Written by CLC’s Kindergarten tutor, Rebecca Santin
A classroom should be a safe, warm, nurturing environment.
If children are not in a physically and emotionally safe environment, they are not able to learn. They are expending too much energy trying to calm their nervous system to take in any sort of academic learning. I have tried to create a classroom environment that is warm, welcoming and calm. I try to be very clear with my expectations so that kids are not taken by surprise and may take comfort in knowing what is expected of them.
Children should feel loved, accepted and liked.
For some children, this will be their first experience in a classroom environment and thus will equate these experiences as ‘school’. If a child does not feel loved, accepted or liked, ‘school’ can quickly have negative connotations.
A tutor’s role is to foster a child’s natural curiosity to learn.
By nature, children are eager, curious learners.

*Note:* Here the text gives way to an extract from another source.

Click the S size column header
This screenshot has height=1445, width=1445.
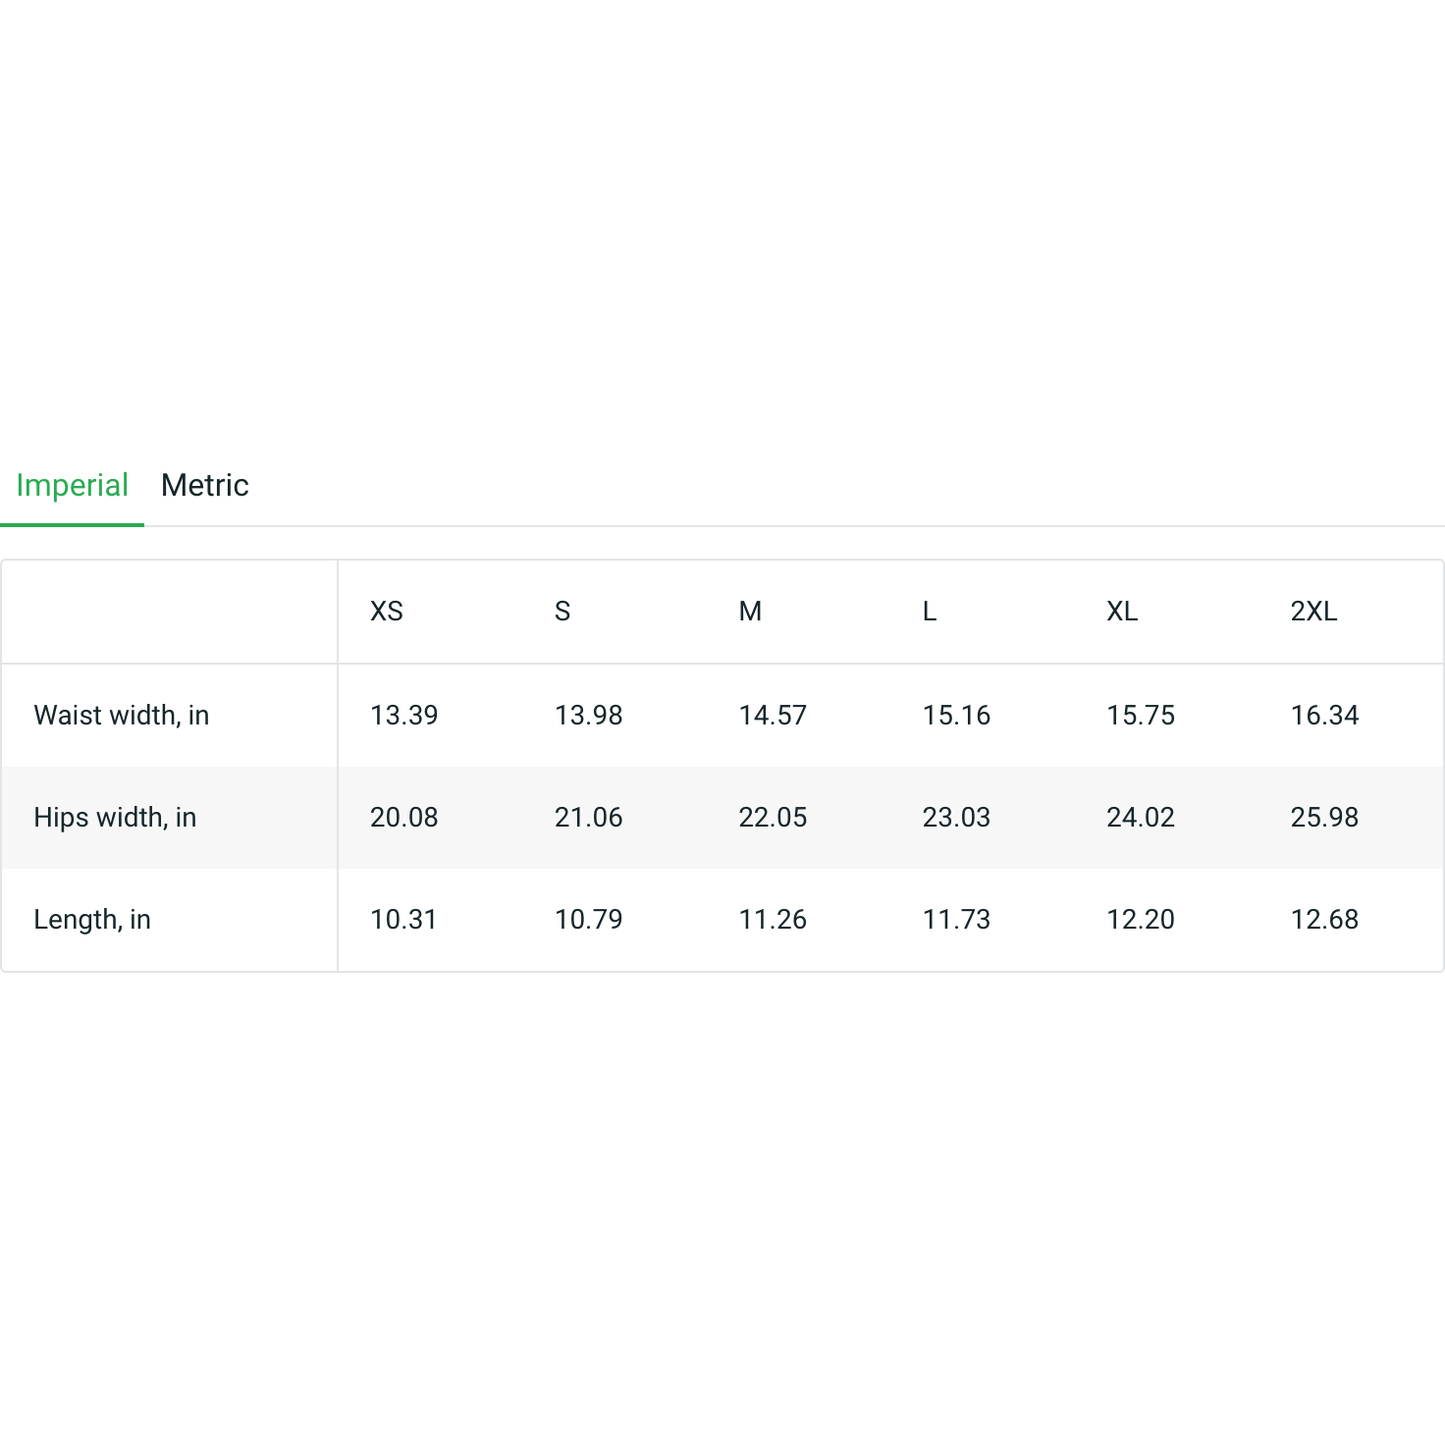click(x=562, y=611)
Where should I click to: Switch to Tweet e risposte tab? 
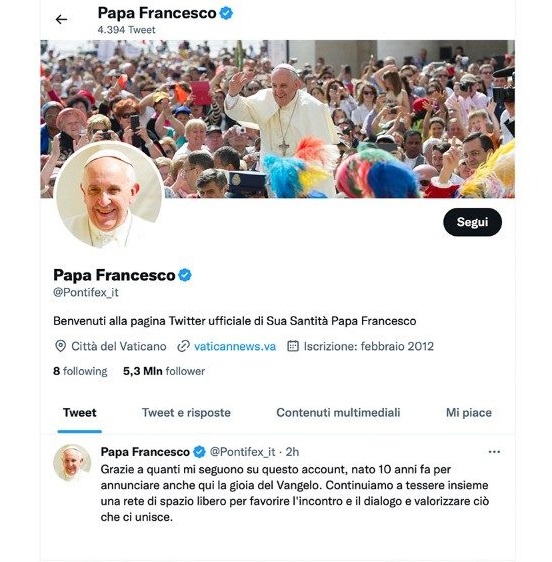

They have an insatiable fire inside of them for knowledge. It is my job to help stoke that fire and show them how exciting and satisfying learning can be. I would consider it a great sadness, and true failure, if a student left my class and said that ‘school was boring,’ thus dampening that child’s fire. As tutors, we are given the immense responsibility to nurture and grow their curiosity.
Learning should be fun, creative, playful and hands-on.

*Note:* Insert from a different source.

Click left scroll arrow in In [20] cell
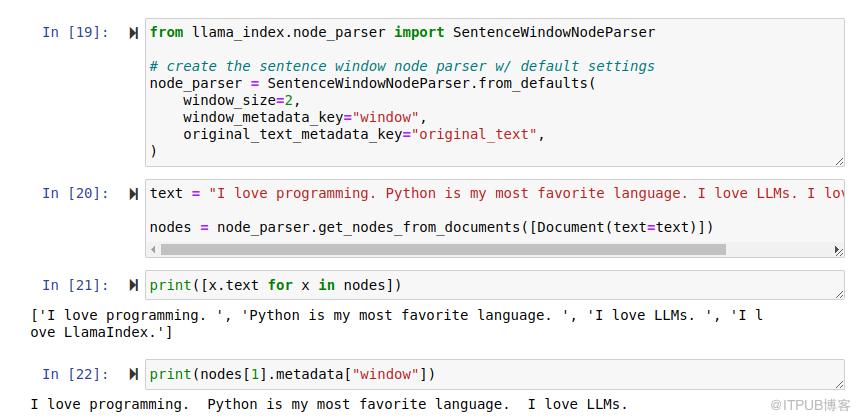click(x=153, y=249)
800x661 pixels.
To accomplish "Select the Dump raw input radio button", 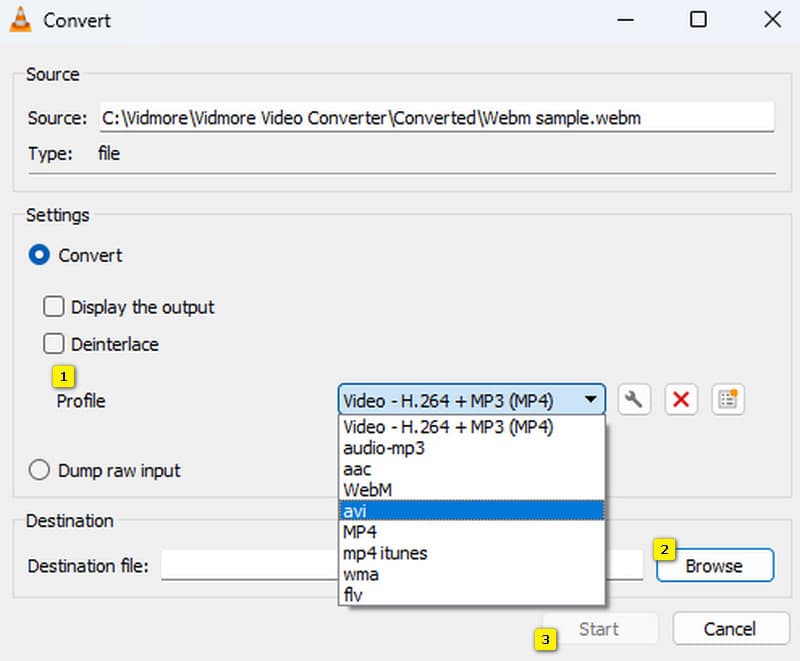I will (x=38, y=470).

Kindergarteners are little kids! They still love to sing, move their bodies and be silly. It is important to nurture these things and allow children the freedom to do this. While I definitely believe it is important to sit and have deskwork, I think children at this age learn best through song, movement, hands-on learning, and play.
Kindergarten is about the basics.
This is the time for children to learn “the academic basics.” Shapes, seasons, days of the week, letter sounds, basic addition, etc. It is also the time for kids to learn the basics of “classroom behaviors.” By this I mean, writing one’s name on a worksheet, pushing in a chair after it’s used, standing in line, sitting at group time, raising one’s hand, sharing, and listening to others.
We are laying the foundation for kids to begin reading, learning math skills, engaging in more sophisticated social relationships, and exercising both physical and verbal self-control.
Guided, dramatic play is an important learning tool.
At this age, children learn so much through play – specifically, imaginary play. Guiding children through that experience, by creating a ‘play plan’, helps them define their role and responsibilities in the game. Guided, dramatic play allows children to use real-life experiences (a restaurant, an office, a store) and make sense of them in their world. Children learn the valuable skills of communication, negotiation, sharing, and creativity.